### Records shown

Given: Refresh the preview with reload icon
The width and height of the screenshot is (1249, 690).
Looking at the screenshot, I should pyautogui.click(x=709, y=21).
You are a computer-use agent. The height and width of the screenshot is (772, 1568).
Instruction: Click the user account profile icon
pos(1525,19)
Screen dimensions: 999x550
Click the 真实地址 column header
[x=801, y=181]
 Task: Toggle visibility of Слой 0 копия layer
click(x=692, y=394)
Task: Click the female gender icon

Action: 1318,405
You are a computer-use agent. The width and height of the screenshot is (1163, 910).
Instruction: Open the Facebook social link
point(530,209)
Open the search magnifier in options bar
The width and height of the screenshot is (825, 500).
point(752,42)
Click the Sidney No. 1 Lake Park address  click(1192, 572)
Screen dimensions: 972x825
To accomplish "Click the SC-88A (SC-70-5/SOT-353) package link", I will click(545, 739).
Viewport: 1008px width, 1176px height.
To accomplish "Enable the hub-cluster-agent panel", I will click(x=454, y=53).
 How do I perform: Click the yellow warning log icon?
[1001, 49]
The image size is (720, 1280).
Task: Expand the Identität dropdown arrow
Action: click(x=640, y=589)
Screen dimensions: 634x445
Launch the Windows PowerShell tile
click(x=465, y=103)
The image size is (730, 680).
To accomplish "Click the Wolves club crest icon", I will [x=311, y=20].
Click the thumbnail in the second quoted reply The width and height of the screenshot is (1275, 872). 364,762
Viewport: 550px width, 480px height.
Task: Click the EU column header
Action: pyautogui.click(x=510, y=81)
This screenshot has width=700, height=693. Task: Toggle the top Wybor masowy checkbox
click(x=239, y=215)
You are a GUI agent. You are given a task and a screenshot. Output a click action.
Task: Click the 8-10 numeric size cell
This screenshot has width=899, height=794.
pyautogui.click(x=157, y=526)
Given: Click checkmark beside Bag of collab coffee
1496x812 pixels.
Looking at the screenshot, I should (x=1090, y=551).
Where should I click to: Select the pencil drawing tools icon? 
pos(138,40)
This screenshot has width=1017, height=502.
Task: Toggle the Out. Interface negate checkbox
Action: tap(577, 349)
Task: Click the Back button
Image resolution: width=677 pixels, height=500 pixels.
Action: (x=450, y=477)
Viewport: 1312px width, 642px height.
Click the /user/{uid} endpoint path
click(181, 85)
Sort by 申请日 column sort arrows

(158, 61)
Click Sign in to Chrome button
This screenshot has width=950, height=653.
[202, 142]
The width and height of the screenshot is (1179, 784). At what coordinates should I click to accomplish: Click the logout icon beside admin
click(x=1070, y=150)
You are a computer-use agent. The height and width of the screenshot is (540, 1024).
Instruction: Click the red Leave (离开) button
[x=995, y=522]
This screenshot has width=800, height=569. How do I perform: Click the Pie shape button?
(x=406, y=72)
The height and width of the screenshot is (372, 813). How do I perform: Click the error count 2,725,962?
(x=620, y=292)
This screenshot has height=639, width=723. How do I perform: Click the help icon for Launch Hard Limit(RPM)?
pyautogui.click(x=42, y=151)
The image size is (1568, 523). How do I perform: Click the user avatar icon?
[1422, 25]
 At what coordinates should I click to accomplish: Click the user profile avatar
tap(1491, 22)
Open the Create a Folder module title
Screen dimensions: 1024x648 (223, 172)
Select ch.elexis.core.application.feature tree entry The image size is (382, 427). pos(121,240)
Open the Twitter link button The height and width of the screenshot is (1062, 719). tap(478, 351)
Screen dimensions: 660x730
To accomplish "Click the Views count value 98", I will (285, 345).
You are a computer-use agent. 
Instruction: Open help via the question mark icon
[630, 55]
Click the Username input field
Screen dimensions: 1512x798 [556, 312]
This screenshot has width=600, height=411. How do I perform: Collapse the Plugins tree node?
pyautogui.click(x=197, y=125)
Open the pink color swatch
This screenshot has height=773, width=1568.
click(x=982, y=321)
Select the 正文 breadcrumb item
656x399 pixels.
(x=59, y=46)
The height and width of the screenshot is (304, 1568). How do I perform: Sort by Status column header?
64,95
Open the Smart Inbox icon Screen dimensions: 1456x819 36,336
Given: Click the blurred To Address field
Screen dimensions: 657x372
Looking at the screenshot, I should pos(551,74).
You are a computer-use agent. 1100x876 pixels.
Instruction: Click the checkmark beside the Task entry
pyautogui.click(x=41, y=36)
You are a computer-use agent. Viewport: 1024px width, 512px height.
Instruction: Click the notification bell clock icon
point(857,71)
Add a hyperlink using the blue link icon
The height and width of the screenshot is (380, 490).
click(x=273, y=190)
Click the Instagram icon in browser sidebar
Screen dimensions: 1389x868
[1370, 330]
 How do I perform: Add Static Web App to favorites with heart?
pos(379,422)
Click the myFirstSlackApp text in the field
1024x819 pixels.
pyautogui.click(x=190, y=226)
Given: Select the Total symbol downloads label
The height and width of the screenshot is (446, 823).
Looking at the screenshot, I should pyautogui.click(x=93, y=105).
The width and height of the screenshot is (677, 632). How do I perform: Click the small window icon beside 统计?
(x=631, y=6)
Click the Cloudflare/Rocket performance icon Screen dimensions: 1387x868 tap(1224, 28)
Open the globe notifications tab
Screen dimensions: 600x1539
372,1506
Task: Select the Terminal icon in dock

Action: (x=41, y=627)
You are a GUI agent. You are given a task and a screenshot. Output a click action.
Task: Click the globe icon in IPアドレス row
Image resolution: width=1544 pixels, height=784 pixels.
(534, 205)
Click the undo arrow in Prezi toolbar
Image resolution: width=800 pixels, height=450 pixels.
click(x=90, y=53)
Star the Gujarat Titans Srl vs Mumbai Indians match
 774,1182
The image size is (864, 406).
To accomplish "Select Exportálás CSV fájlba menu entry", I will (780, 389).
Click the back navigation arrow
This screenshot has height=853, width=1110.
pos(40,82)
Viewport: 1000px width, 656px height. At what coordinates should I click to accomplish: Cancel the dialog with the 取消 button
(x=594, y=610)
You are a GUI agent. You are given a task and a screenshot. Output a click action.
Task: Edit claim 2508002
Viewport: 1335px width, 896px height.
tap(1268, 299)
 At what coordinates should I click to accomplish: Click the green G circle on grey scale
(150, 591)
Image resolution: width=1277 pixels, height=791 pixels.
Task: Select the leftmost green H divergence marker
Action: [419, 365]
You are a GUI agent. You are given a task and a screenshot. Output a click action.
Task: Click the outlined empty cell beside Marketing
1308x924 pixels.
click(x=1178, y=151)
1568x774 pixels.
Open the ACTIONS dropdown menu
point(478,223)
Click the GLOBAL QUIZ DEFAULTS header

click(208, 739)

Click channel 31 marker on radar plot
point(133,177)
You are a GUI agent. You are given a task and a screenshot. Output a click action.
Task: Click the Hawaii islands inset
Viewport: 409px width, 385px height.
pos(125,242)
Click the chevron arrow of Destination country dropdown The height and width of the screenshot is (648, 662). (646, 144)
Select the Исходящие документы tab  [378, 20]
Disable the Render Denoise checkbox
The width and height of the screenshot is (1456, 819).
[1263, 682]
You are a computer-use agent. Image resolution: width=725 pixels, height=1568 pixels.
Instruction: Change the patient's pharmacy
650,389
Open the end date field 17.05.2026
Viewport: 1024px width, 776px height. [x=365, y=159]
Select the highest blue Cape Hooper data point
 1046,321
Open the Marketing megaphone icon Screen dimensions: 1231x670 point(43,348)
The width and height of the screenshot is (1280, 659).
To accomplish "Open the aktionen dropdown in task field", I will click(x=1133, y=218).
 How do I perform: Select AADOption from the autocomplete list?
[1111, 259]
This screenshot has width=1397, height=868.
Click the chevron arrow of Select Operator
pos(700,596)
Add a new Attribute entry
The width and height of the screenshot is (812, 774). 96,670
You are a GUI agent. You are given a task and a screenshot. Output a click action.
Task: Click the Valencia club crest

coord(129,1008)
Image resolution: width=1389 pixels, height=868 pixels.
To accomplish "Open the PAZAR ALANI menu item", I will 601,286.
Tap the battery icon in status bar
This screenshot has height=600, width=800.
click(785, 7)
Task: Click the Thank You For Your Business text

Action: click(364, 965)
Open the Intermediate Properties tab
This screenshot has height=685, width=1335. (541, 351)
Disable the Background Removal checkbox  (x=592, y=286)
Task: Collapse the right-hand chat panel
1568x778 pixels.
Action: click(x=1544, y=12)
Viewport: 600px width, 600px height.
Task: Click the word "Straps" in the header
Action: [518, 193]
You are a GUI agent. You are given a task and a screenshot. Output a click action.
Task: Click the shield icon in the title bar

######

▶ [What is required] The lines to extract from the data above begin with the line containing "1496x812 pixels." and end with the line containing "Open the pink color swatch". Extract them exactly, including both.

▶ [Written solution]
1496x812 pixels.
Looking at the screenshot, I should (x=1090, y=551).
Where should I click to: Select the pencil drawing tools icon? 
pos(138,40)
This screenshot has width=1017, height=502.
Task: Toggle the Out. Interface negate checkbox
Action: tap(577, 349)
Task: Click the Back button
Image resolution: width=677 pixels, height=500 pixels.
Action: (x=450, y=477)
Viewport: 1312px width, 642px height.
Click the /user/{uid} endpoint path
click(181, 85)
Sort by 申请日 column sort arrows

(158, 61)
Click Sign in to Chrome button
This screenshot has width=950, height=653.
[202, 142]
The width and height of the screenshot is (1179, 784). At what coordinates should I click to accomplish: Click the logout icon beside admin
click(x=1070, y=150)
You are a computer-use agent. The height and width of the screenshot is (540, 1024).
Instruction: Click the red Leave (离开) button
[x=995, y=522]
This screenshot has width=800, height=569. How do I perform: Click the Pie shape button?
(x=406, y=72)
The height and width of the screenshot is (372, 813). How do I perform: Click the error count 2,725,962?
(x=620, y=292)
This screenshot has height=639, width=723. How do I perform: Click the help icon for Launch Hard Limit(RPM)?
pyautogui.click(x=42, y=151)
The image size is (1568, 523). How do I perform: Click the user avatar icon?
[1422, 25]
 At what coordinates should I click to accomplish: Click the user profile avatar
tap(1491, 22)
Open the Create a Folder module title
Screen dimensions: 1024x648 (223, 172)
Select ch.elexis.core.application.feature tree entry The image size is (382, 427). pos(121,240)
Open the Twitter link button The height and width of the screenshot is (1062, 719). tap(478, 351)
Screen dimensions: 660x730
To accomplish "Click the Views count value 98", I will (285, 345).
You are a computer-use agent. 
Instruction: Open help via the question mark icon
[630, 55]
Click the Username input field
Screen dimensions: 1512x798 [556, 312]
This screenshot has width=600, height=411. How do I perform: Collapse the Plugins tree node?
pyautogui.click(x=197, y=125)
Open the pink color swatch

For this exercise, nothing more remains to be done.